Extrapolar párrafos en textos
escolares para mostrar la literatura como propaganda porno-comunista que
convierte a los niños en transexuales es una falacia potente que, bien
administrada, puede ser eficaz en amplios sectores de la población
Desde luego, para Villarruel no es
una cuestión de convicciones sino de marketing político. Ninguno de los
cultores del neoconservadurismo son “gente común” que viven apegada a las
viejas y buenas tradiciones morales de la familia nuclear; que está dispuesta a
defenderlas con las armas largas de la patria, la comunidad y las buenas
costumbres. Los neoconservadores suelen ser actores que representan un papel al
servicio de intereses bien concretos que pueden, sin escrúpulo alguno ni
necesidad de argumentar nada, asociarse con cualquiera que defienda los
mismos intereses aunque esté en las antípodas de su prédica.
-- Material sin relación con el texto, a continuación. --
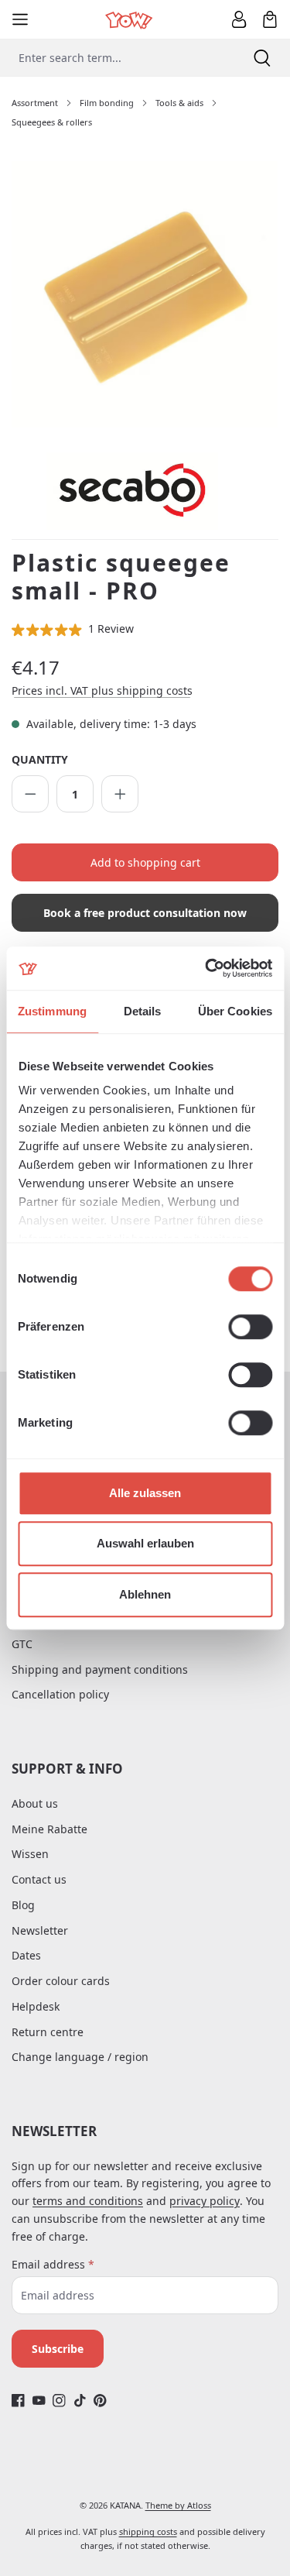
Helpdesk (36, 2006)
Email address (53, 2264)
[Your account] (238, 19)
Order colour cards (61, 1980)
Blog (23, 1905)
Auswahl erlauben (145, 1543)
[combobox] (117, 57)
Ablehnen (145, 1594)
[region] (145, 294)
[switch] (250, 1326)
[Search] (262, 57)
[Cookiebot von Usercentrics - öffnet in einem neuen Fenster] (206, 968)
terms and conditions (87, 2200)
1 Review (111, 628)
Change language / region (80, 2056)
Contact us (39, 1879)
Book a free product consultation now (145, 912)
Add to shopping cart (145, 862)
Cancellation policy (60, 1694)
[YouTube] (39, 2400)
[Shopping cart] (269, 19)
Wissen (30, 1853)
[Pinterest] (100, 2400)
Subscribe (58, 2348)
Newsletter (40, 1930)
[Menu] (20, 19)
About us (35, 1803)
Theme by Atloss (178, 2505)
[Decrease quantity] (30, 793)
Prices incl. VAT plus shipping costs (102, 690)
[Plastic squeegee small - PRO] (145, 294)
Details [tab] (143, 1011)
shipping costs (148, 2531)
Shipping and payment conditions (100, 1669)
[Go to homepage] (129, 19)
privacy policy (204, 2200)
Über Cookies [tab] (235, 1011)
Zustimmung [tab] (52, 1011)
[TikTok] (80, 2400)
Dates (26, 1955)
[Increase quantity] (119, 793)
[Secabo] (162, 491)
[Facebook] (18, 2400)
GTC (22, 1644)
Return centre (48, 2032)
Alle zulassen (145, 1492)
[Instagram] (59, 2400)
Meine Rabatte (49, 1829)
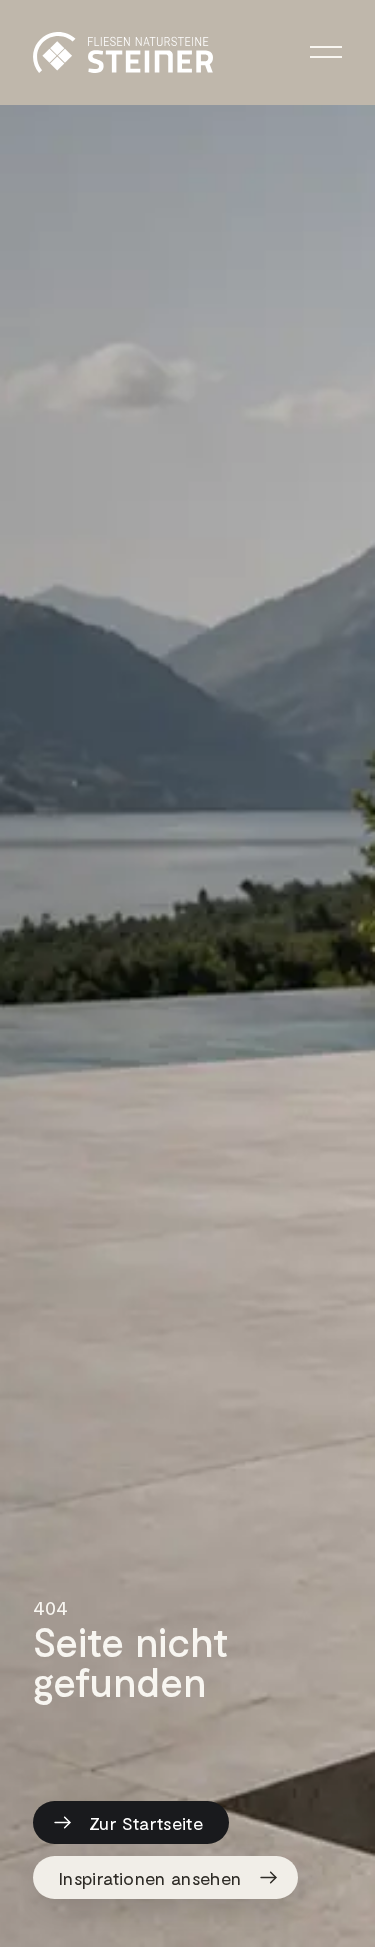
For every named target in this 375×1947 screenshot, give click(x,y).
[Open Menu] (326, 53)
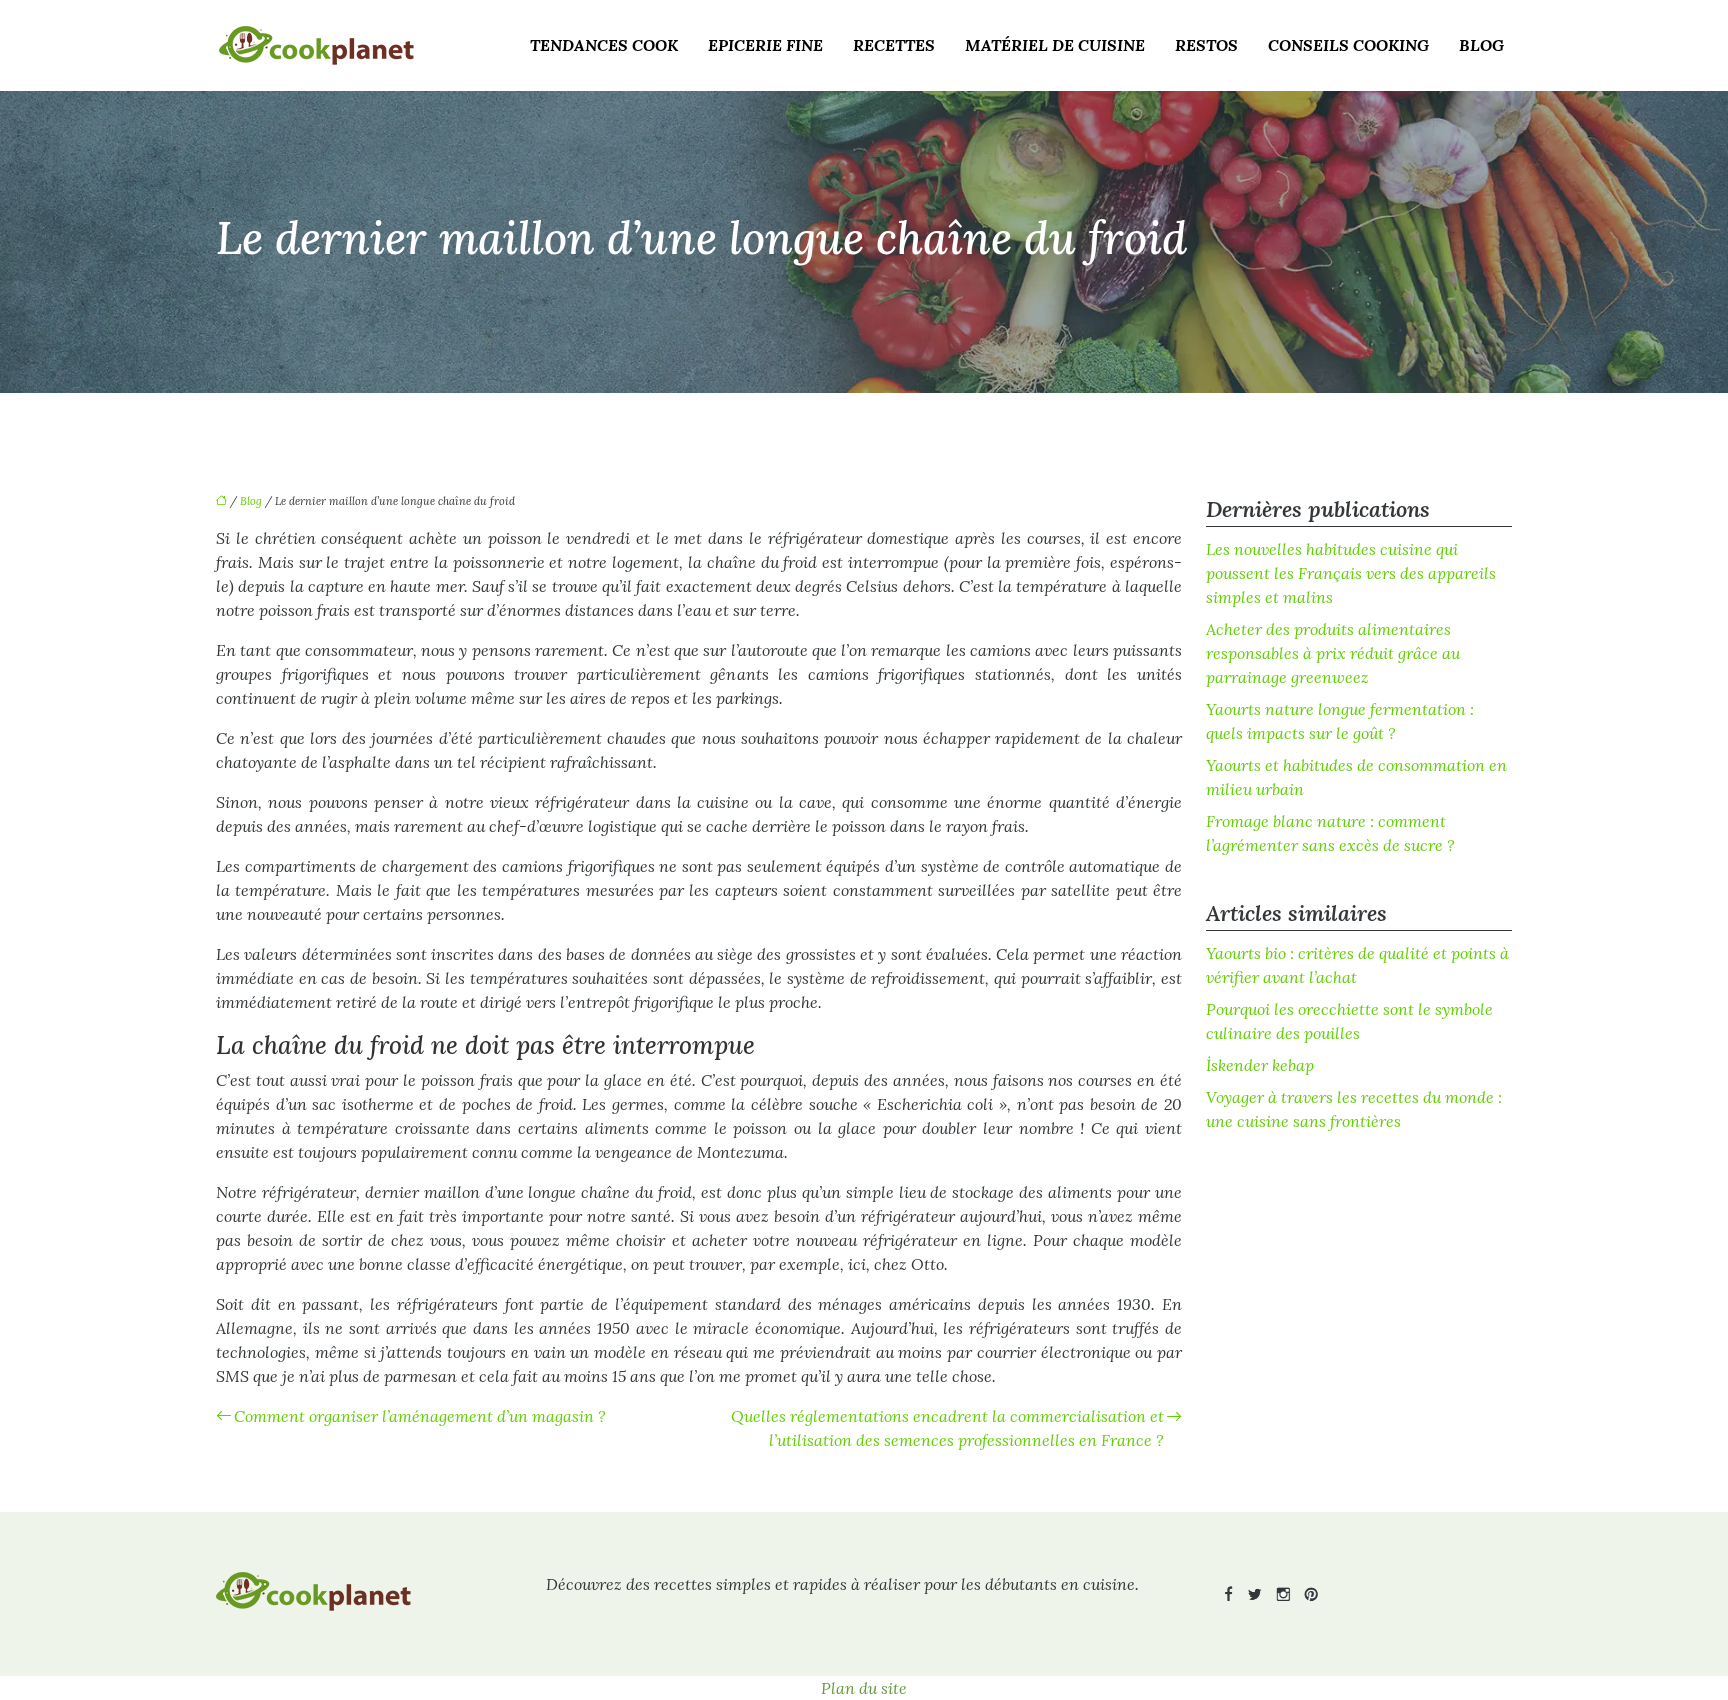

Contestar provocaciones bestiales con
explicaciones intelectuales y propaganda populista con argumentos elitistas es
precisamente el juego de Villarruel y los ingenieros del caos. El camino
tampoco es imitar sus métodos de manipulación de masas que tocan las fibras más
bajas de la naturaleza humana —la codicia, el resentimiento, la envidia, la
cobardía, la xenofobia— para manejar a las personas. Eso es convertirse en la
misma lacra.
Hay que comprender que ellos siembran
la deshumanización al interior de la clase trabajadora mientras los que
sostenemos con sinceridad las banderas de la justicia social quedamos
desplazados por sostener ciertas apariencias que atentan contra la esencia de
nuestro ideal.
En estos tiempos de posverdad,
considero que el mejor camino es salir del mundo de las apariencias y volver a
lo esencial enunciado con el lenguaje del corazón y respaldados con la obra de
las manos. Reemplazar lo políticamente correcto por lo humanamente justo,
actuar con bondad sin pensar en la conveniencias a corto plazo y priorizar a
los excluidos, marginados y oprimidos más en nuestra conducta política que en
nuestras construcciones discursivas.